The price of metals overreacted to the initial impact of the war
In the case of industrial metals, prices initially rallied, driven by fears regarding the implications of a lack of Russian supplies of those metals for which it is a key producer (palladium, nickel and aluminium). As the war progressed, that risk of a lack of supply failed to materialise, easing nerves in the markets. At the same time, the first signs of a cooling of economic activity began to appear in China (especially in the construction and real estate sectors), where the arrival of the Omicron variant led to strict lockdowns in some industrial regions of the country. On balance, both factors favoured a drop in prices of between 20% and 50% from the March highs, depending on the metal. The prime example was nickel, the price of which doubled in the early weeks of the conflict before quickly dropping back down to pre-war levels.
Agricultural commodity prices have begun to moderate in Q3 2022
Prices of agricultural goods, mainly cereals such as wheat and corn, where Russia and Ukraine are global suppliers, also increased significantly. Unlike metals, where the stress on prices began to dissipate in late April, prices of agricultural goods continued to climb for much of Q2 2022. This was due to several specific factors, such as the closure of Ukraine’s Black Sea ports, rising global fertiliser prices (where Russia and Ukraine are also global suppliers), droughts in some major global producers (especially the US and Europe) and the food export bans introduced by several Asian producing countries such as India (due to fears of food insecurity).
In mid-June, however, some of these factors were reversed (most notably, the port of Odessa was reopened for exports). This allowed the price of agricultural goods to fall to around pre-war levels, such as in the case of wheat, which dropped in price by more than 20% from the year’s peak. Another aspect which contributed significantly to this movement was the fall in risk premia in futures prices, given that the supply risks in the sector did not materialise.

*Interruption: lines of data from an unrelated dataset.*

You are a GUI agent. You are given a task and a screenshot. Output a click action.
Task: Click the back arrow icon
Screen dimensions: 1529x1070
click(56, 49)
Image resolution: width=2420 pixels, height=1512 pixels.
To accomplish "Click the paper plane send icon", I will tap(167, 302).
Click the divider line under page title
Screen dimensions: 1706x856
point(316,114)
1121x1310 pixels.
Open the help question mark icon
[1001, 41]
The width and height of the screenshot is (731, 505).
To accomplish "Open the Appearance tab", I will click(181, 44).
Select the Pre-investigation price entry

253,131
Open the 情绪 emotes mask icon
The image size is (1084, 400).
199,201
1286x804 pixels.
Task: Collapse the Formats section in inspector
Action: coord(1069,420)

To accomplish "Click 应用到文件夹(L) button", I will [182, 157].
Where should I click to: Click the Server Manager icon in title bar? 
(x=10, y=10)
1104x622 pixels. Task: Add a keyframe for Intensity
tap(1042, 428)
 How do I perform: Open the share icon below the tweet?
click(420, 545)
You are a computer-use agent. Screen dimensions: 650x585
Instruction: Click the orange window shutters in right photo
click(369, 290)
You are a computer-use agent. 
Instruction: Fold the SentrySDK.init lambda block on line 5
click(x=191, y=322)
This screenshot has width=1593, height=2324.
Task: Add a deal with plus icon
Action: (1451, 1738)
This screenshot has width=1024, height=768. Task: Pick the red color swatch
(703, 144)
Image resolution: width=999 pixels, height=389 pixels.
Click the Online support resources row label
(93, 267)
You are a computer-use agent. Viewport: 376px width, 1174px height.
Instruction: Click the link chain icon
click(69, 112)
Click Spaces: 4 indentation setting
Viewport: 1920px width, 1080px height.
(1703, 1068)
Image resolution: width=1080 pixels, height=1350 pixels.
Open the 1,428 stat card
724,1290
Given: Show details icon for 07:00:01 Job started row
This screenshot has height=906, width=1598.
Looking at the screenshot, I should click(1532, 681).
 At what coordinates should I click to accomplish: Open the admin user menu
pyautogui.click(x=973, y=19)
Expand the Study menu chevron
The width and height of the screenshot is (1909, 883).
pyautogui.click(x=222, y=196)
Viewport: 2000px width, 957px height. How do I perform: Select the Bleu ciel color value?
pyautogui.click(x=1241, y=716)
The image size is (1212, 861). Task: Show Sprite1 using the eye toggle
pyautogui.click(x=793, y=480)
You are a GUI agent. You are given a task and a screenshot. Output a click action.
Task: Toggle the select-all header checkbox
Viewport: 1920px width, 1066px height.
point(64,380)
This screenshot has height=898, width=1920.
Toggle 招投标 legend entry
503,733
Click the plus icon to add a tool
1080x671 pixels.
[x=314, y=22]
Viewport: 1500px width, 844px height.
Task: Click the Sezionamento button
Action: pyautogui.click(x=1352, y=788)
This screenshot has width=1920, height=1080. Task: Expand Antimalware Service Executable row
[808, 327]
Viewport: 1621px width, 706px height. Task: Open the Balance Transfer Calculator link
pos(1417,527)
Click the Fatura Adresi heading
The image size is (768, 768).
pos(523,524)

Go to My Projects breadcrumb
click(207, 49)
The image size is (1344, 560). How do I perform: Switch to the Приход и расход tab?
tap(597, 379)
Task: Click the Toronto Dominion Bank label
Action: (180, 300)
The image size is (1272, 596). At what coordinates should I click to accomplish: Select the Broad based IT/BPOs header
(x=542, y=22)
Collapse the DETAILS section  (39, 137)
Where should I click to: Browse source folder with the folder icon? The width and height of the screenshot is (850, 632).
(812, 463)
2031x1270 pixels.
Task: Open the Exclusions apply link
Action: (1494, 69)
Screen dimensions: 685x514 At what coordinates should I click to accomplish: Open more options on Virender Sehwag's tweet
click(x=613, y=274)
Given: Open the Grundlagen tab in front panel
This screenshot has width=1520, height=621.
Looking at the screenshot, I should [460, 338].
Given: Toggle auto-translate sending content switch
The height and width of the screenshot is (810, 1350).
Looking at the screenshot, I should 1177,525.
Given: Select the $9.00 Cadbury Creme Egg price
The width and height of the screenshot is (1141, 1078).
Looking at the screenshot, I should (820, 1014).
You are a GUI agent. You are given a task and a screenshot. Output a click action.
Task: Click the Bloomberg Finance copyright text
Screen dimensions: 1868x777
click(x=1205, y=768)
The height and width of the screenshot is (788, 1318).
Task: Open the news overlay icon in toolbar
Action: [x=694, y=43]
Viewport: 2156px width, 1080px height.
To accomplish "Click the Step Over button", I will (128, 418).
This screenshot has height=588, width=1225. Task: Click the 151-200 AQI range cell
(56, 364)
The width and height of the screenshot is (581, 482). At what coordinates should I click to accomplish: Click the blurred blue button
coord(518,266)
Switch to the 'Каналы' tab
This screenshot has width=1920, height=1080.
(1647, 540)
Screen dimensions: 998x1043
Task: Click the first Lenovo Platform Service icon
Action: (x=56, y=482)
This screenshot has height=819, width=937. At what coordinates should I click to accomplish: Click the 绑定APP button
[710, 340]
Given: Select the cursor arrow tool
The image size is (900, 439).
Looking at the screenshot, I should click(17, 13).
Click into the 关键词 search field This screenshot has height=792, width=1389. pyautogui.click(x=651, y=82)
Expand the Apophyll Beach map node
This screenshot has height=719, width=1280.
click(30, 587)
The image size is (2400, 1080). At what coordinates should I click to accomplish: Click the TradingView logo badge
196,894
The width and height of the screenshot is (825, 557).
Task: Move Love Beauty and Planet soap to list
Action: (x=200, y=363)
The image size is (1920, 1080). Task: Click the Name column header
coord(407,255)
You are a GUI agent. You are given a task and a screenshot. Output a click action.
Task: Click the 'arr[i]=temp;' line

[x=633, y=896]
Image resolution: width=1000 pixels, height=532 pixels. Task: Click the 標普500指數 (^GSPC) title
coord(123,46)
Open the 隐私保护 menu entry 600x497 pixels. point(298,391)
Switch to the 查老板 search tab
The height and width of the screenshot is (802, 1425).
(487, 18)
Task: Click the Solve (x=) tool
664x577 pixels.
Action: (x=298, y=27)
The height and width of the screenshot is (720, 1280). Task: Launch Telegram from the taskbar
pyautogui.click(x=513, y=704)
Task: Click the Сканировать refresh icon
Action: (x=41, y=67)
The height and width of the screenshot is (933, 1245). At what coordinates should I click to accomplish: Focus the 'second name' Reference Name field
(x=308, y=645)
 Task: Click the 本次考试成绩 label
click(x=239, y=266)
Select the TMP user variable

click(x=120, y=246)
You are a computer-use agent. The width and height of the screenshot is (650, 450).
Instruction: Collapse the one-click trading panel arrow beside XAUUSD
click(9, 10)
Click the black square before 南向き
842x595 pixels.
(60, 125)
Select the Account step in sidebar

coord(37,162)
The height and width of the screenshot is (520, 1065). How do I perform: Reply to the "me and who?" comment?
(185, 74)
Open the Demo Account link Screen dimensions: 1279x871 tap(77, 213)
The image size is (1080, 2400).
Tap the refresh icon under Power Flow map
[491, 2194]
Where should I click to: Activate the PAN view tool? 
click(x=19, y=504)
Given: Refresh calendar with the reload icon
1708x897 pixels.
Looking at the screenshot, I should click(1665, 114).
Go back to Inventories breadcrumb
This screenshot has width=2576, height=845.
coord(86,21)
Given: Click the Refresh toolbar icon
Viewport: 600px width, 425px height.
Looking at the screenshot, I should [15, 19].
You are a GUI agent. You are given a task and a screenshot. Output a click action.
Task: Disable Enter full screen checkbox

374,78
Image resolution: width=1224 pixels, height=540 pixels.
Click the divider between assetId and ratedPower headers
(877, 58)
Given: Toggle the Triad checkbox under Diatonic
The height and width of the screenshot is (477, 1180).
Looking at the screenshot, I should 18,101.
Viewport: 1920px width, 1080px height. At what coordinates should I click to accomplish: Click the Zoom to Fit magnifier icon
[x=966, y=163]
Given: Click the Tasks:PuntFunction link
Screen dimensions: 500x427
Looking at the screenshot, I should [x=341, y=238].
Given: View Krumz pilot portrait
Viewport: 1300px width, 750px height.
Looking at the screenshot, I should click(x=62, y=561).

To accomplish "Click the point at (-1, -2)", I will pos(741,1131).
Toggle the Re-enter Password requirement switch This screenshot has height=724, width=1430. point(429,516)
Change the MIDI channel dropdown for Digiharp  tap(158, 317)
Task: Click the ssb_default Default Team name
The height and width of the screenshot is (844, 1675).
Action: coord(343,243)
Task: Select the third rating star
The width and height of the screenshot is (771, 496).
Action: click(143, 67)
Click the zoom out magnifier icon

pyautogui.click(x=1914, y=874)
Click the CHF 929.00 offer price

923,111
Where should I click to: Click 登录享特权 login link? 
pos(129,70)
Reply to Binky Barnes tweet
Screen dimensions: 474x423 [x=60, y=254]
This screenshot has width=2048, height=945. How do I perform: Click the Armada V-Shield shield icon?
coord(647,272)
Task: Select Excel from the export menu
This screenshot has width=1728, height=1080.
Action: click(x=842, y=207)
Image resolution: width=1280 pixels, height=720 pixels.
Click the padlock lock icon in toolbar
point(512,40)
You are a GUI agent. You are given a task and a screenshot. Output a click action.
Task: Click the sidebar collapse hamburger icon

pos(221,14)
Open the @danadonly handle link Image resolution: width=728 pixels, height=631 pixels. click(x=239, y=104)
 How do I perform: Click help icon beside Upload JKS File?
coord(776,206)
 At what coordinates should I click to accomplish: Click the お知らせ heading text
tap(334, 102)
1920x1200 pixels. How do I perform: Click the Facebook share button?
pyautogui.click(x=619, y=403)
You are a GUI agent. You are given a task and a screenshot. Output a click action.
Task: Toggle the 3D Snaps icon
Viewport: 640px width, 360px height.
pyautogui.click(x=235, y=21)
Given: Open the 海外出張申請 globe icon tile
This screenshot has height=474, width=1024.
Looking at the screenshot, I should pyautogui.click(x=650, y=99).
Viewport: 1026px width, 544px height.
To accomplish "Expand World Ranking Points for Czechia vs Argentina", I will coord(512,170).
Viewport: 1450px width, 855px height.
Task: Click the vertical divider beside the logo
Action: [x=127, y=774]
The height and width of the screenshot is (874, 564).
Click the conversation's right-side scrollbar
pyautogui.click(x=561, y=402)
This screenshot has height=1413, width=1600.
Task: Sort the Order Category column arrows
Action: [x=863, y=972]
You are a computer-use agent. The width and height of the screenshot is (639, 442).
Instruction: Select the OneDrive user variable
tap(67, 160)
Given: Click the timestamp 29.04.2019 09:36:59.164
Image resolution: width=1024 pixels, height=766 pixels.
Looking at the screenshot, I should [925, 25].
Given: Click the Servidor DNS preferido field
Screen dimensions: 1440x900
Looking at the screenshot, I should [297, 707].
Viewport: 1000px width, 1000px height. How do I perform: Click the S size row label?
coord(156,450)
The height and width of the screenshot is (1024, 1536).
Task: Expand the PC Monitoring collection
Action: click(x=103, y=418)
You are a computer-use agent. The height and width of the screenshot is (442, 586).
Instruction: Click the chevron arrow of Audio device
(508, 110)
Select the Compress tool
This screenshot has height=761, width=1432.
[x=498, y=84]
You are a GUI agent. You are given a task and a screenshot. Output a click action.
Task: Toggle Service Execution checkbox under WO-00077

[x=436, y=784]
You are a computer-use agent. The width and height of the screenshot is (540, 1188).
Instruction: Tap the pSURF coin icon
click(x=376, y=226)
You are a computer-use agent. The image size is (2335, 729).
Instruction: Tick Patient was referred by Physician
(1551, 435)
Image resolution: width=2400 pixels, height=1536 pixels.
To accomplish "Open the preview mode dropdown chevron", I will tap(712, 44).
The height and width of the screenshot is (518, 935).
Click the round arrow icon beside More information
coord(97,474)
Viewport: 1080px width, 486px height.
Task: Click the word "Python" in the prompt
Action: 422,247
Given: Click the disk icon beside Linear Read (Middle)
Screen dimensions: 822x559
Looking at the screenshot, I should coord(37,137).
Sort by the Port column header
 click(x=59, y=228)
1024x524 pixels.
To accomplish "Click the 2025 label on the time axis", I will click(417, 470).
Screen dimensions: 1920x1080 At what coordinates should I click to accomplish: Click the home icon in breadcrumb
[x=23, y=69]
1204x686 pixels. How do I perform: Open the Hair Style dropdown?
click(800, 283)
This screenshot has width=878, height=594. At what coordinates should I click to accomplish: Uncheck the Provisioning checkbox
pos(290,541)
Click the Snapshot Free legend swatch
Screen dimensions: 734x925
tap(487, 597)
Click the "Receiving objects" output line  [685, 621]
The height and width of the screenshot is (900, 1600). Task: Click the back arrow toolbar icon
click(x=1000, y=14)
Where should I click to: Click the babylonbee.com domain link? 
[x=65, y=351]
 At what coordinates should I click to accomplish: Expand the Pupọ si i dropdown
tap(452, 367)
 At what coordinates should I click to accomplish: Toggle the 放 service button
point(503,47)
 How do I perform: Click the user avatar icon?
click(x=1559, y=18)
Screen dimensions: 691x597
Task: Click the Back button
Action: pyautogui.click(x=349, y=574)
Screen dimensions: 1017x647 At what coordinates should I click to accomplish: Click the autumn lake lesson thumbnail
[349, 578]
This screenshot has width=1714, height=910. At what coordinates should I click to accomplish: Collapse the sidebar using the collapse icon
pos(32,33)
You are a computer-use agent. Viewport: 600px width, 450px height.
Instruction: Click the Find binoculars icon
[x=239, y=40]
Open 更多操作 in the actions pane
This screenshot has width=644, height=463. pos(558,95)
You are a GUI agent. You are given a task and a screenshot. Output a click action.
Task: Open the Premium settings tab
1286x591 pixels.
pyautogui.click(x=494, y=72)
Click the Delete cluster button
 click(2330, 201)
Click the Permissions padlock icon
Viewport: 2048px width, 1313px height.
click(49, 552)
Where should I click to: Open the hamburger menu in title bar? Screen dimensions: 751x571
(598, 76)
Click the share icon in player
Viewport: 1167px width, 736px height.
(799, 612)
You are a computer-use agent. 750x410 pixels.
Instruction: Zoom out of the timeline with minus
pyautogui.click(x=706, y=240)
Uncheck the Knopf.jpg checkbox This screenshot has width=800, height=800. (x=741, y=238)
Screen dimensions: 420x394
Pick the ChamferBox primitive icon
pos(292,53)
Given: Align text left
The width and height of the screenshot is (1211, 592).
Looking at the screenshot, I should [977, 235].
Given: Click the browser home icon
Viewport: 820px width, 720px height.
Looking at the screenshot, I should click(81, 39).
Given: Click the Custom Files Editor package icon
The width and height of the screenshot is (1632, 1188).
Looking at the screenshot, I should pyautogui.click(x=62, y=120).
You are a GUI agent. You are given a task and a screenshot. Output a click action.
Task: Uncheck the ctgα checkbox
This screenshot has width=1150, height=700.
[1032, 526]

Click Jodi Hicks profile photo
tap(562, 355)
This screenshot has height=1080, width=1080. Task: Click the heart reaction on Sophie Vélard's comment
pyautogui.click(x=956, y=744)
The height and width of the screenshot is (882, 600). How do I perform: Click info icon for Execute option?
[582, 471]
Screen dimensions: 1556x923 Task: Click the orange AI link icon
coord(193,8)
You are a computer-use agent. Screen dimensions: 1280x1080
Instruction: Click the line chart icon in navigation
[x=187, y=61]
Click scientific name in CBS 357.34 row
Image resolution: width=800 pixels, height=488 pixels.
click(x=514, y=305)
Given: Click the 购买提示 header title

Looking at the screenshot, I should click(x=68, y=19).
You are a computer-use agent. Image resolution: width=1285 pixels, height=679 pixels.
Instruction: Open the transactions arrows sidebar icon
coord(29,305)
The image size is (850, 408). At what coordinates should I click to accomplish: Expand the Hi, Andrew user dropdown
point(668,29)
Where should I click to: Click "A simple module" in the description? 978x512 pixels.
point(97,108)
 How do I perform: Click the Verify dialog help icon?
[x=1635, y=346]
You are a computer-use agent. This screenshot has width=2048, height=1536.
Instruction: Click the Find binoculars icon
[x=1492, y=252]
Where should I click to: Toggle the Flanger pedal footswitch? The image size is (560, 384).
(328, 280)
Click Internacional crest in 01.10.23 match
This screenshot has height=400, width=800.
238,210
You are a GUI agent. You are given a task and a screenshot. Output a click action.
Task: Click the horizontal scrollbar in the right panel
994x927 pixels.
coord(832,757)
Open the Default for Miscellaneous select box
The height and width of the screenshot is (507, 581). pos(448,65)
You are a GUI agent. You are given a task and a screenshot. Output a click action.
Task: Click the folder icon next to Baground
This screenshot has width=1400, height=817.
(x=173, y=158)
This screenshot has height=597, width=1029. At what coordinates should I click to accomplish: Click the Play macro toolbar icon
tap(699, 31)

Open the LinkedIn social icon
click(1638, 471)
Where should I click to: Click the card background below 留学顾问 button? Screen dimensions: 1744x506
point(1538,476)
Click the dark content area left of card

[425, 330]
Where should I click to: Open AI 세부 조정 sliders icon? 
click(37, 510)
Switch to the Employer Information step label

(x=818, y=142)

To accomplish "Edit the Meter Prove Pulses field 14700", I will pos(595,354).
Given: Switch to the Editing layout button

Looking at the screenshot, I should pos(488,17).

The war will continue to determine the evolutionof the commodity markets
Looking ahead to the coming months, there is a great deal of uncertainty (closely linked to developments in the war) and for now it seems likely that the current trends will persist in the short and medium term. On the one hand, the cooling of economic activity could further reduce the demand for commodities, especially industrial metals. On the other hand, structural factors in the commodity markets suggest that prices may have limited margin for reductions, taking into account the following factors: the uncertainty linked to the war, which will keep energy prices high; the leakage of higher energy prices to other commodity prices, and the current low level of commodity inventories (in June, inventories were 19% below the historical average). Similarly, in the case of agricultural commodities, their prices are likely to remain more volatile than usual due to supply problems linked to the acceleration of the effects of climate change.